White-backed woodpecker

There is only one place in the world where the white-backed woodpecker breeds in captivity – here at Nordens Ark. It took a few years before we learned how to make the birds feel at home here, but now it works well. Young woodpeckers from Nordens Ark are now being released into the wild to help save the species from extinction in Sweden. 

At the start of last century, white-backed woodpeckers could be found in many parts of Sweden. But by 20 years ago there were only around 20 pairs, and their numbers have continued to fall. In recent years there have been at most a few breeding pairs in the country. According to the Swedish Red List, the white-backed woodpecker is critically endangered. The species is not endangered globally. In the Baltic countries and Poland there are estimated to be 3,700 pairs.

The white-backed woodpecker is reliant on deciduous woodland with lots of old, decaying trees that are home to plenty of insects. Forest of this type has become increasingly rare as a result of modern forestry methods. There are at least 200 threatened species of plants and animals that are dependent on the same type of forest environment as the white-backed woodpecker. This woodpecker can therefore be seen as a symbol for a whole group of species that rely on old deciduous woodland. Species like this are knows as umbrella species. By saving one umbrella species we can beneÿt many other species at the same time. 

In 1990 the Swedish Society for Nature Conservation set up a project to save the white-backed woodpecker in Sweden. One part of this project involves building up the extremely vulnerable Swedish population by reintroducing young birds. Initially, chicks were taken from nests in Norway and Latvia. They were reared at Nordens Ark and released when they were large enough to fend for themselves. Just over 10 years ago we decided to take a different approach and try to breed white-backed woodpeckers by getting the birds to nest in captivity. No one had ever tried this before. A well-equipped new breeding facility for white-backed woodpeckers was built at Nordens Ark in 2003. It consisted of 11 aviaries, built next to each other in a long row. The breeding stock was moved in, but the birds showed no signs of nesting. Were the enclosures too small? And why was it that woodpeckers that were kept by themselves, in a separate enclosure in the park, succeeded in breeding?

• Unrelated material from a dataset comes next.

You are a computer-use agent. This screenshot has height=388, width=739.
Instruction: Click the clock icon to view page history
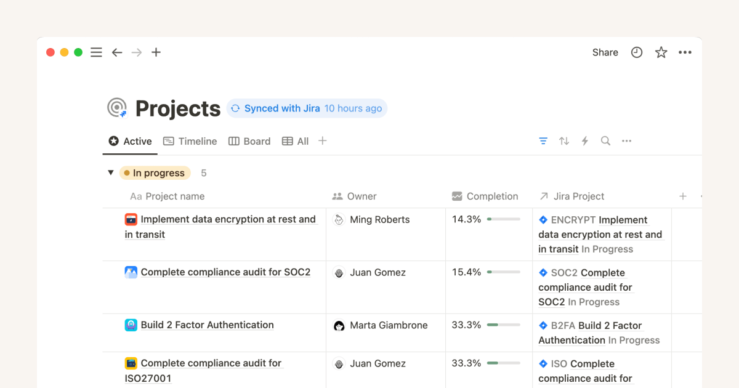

The keepers at Nordens Arks noticed that the birds in the "terrace aviary" were very much influenced by each other; they all did the same things at the same time. So they decided to move the pairs out to enclosures in different parts of the park. Things have gone better since then. Each year a number of young woodpeckers leave Nordens Ark for a life in the wild.

Between 2008 and 2011 a total of 35 young, white-backed woodpeckers from Nordens Ark have been released into nature. The most important thing for white-backed woodpeckers seems to be to make sure they are not disturbed – by other woodpeckers. The fact that tens of thousands of visitors to Nordens Ark walk by, on the other side of the mesh, does not seem to bother them however.

Nordens Ark’s work with the white-backed woodpecker is supported by the Swedish Postcode Lottery and the Segré Foundation.